▶ EXERCISE DATA:

_ _ _ _

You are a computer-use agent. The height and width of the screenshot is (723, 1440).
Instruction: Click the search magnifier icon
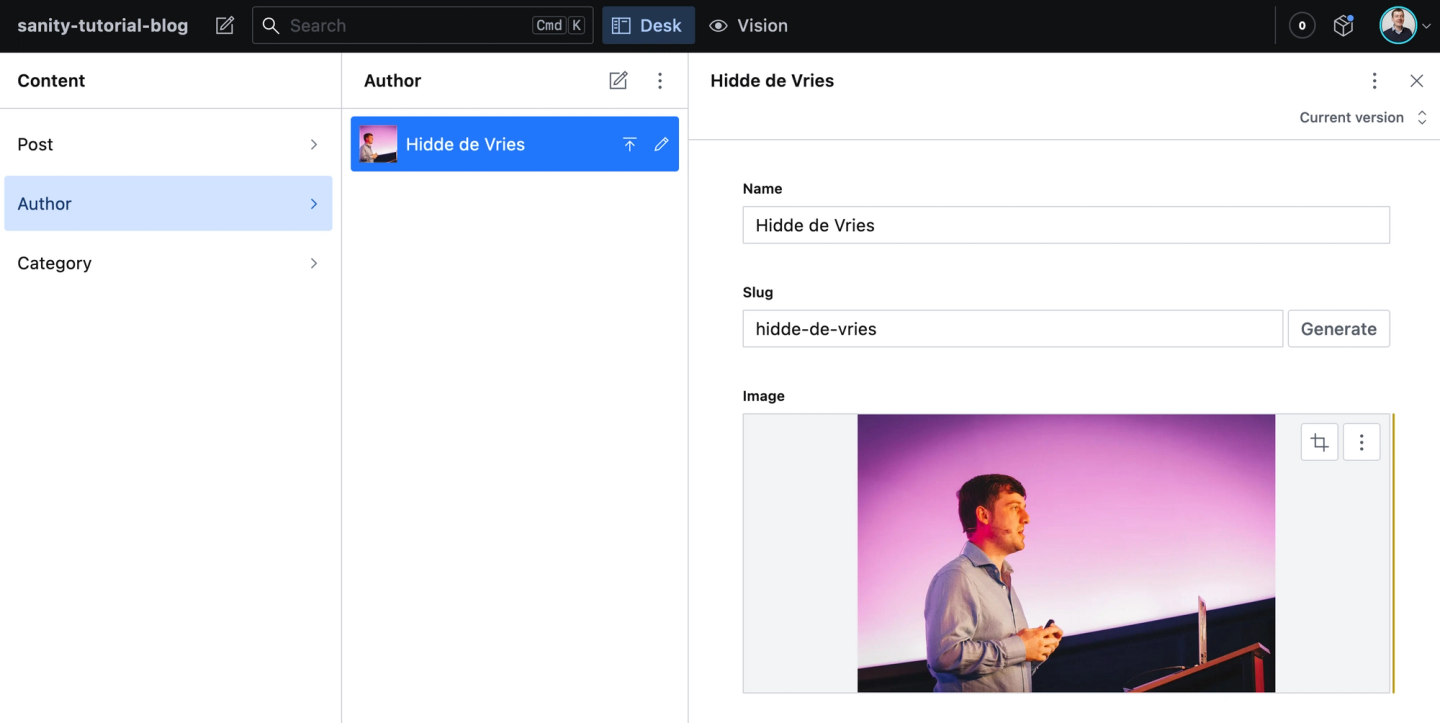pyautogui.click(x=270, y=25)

_ _ _ _

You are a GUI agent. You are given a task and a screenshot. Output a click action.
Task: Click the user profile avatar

_ _ _ _

▶ WHAT THE TASK REQUIRES:
Rewrite the material from the line containing "You are a computer-use" through the line containing "pyautogui.click(x=270, y=25)", both included, with "magnifier" changed to "magnifying glass" and everything else kept the same. Leave the pictures out of your answer.

▶ WRITTEN ANSWER:
You are a computer-use agent. The height and width of the screenshot is (723, 1440).
Instruction: Click the search magnifying glass icon
pyautogui.click(x=270, y=25)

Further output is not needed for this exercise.